Work instruction =>
Each line from the one containing "Where should I" to the end of the entries below is to be set down exactly; the pictures are not.

Material provided =>
--

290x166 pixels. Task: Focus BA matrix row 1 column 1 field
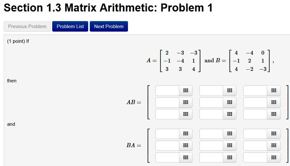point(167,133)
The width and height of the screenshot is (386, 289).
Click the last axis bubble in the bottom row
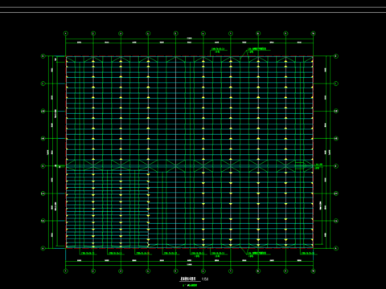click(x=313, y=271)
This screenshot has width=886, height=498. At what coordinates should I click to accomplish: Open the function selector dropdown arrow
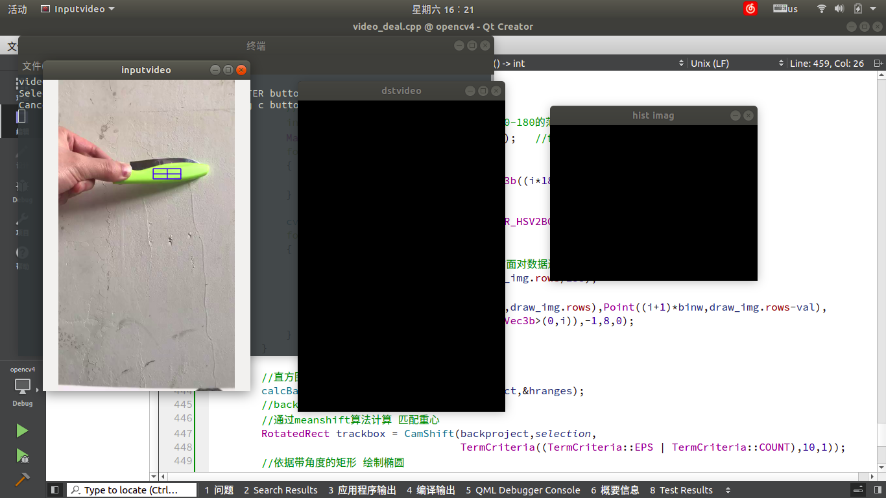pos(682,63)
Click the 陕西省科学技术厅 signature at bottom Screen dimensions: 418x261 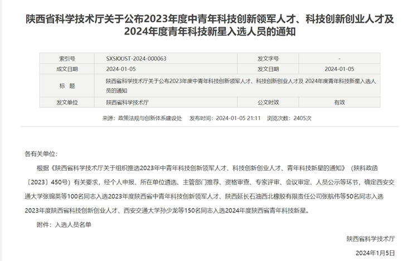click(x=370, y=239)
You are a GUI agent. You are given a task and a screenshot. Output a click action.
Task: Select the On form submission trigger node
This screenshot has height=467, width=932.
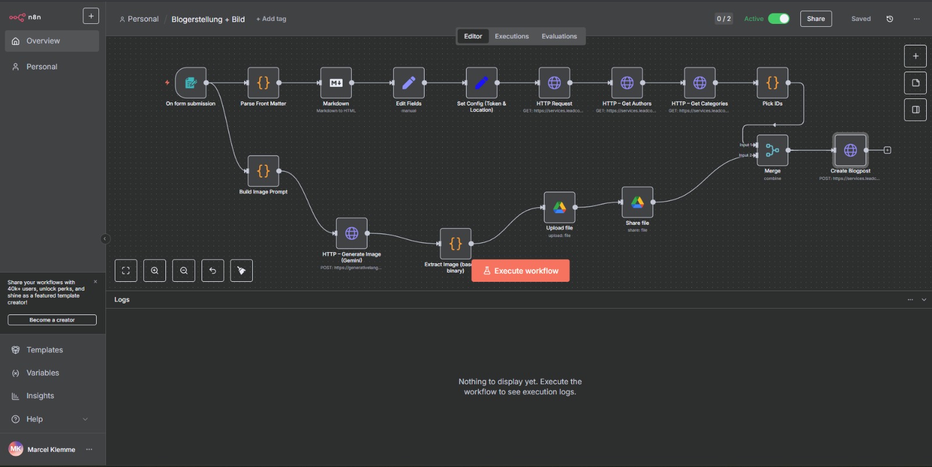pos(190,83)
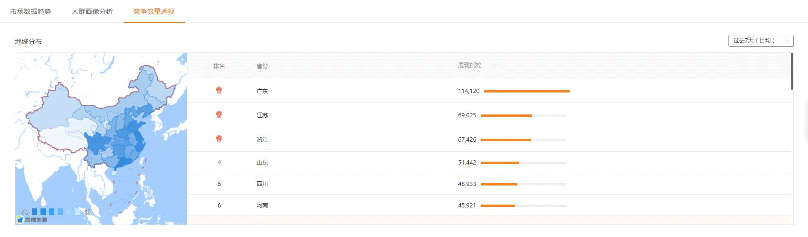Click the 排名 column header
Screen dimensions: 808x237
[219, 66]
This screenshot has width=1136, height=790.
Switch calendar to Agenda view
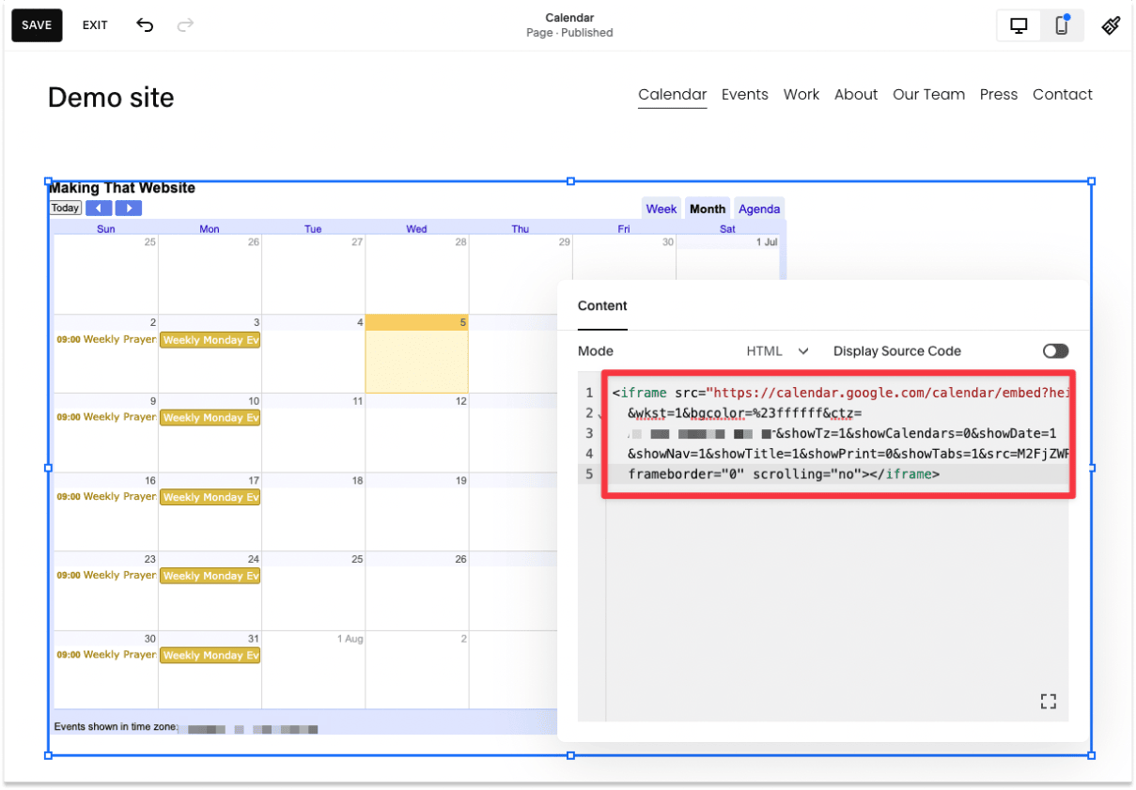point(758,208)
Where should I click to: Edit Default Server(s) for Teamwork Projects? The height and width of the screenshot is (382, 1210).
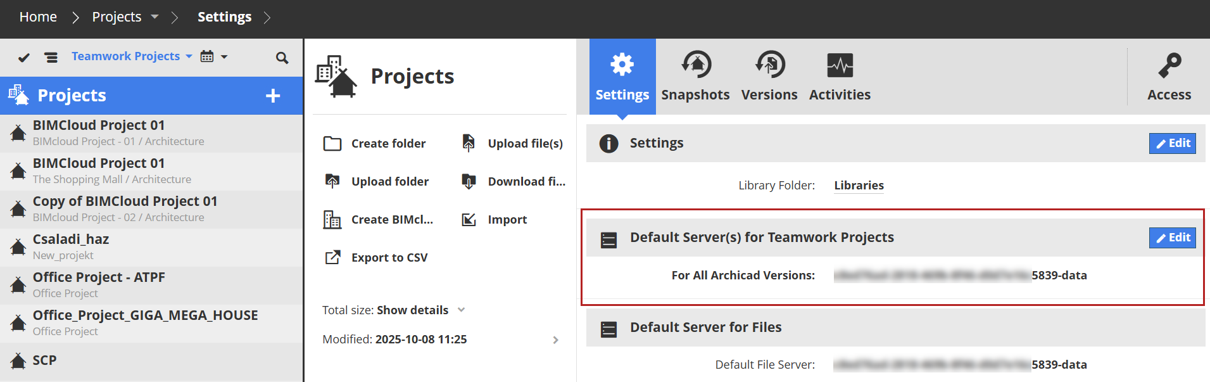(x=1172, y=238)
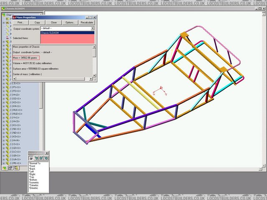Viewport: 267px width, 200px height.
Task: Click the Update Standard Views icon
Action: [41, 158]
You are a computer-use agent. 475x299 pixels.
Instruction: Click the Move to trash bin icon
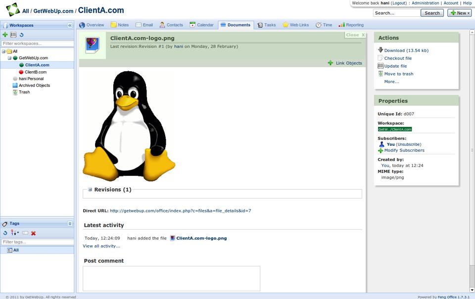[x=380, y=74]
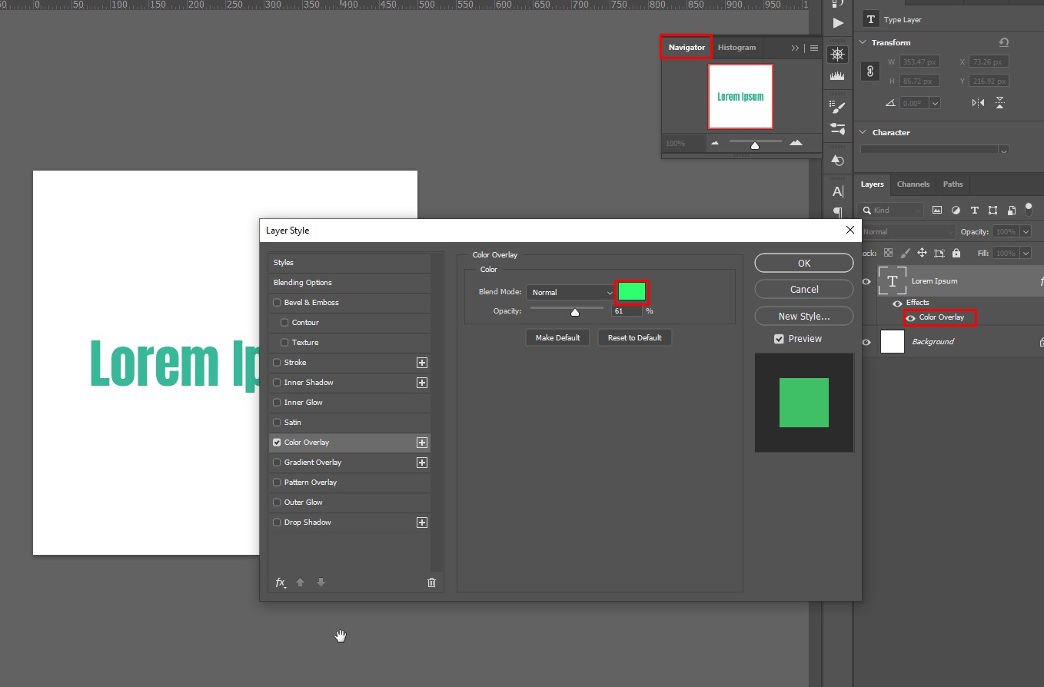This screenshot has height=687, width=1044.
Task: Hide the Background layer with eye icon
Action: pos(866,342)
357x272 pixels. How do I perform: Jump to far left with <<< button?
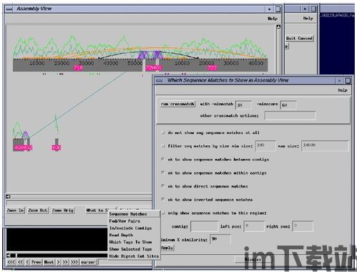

--

Response for this exercise =>
Where should I click to: Edit Default Server(s) for Teamwork Projects? The height and width of the screenshot is (382, 1210).
(x=1172, y=238)
Viewport: 267px width, 200px height.
Task: Click the Update Standard Views icon
Action: [41, 158]
You are a computer-use agent. 475x299 pixels.
Instruction: Click the Move to trash bin icon
[x=380, y=74]
This screenshot has height=687, width=1044.
Task: Hide the Background layer with eye icon
Action: pos(866,342)
357x272 pixels. How do I perform: Jump to far left with <<< button?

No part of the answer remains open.